In the entries below, begin at the line that has "Task: Click the Zoom to fit icon", stop after the line that has "Task: Open Regex", and output those lines exactly with no pictures.
********
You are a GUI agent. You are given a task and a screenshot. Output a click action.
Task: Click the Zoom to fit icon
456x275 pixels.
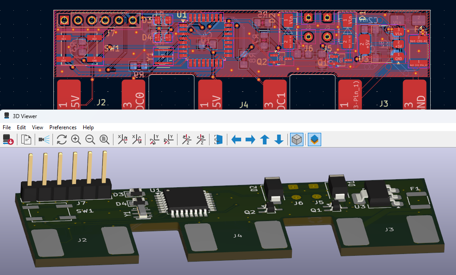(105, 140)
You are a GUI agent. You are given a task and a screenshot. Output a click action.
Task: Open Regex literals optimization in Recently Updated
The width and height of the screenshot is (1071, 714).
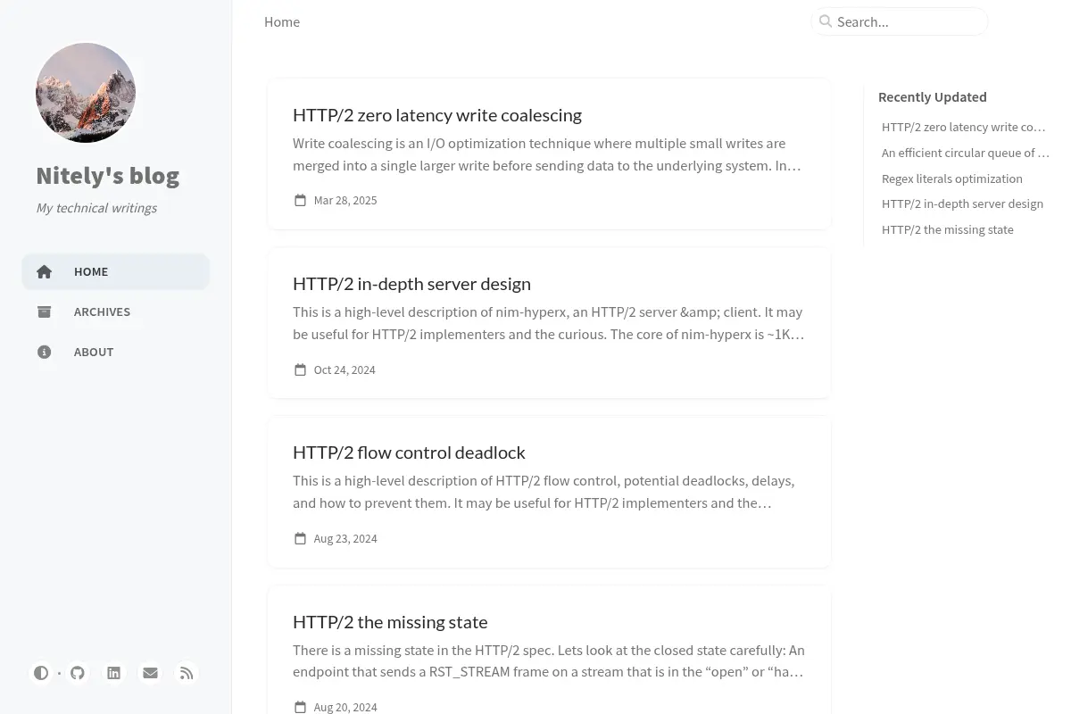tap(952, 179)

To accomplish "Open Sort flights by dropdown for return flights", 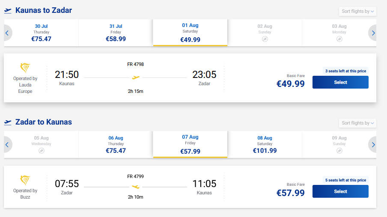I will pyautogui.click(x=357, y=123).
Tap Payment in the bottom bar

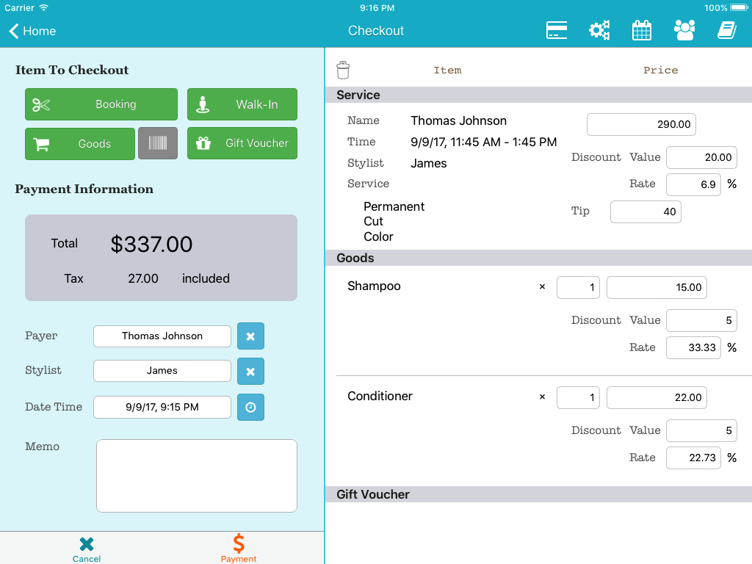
********
## TASK RESPONSE
Task: Click the Zoom to fit icon
456x275 pixels.
(105, 140)
You are a GUI agent. You are given a task and a screenshot. Output a click action.
Task: Open Regex literals optimization in Recently Updated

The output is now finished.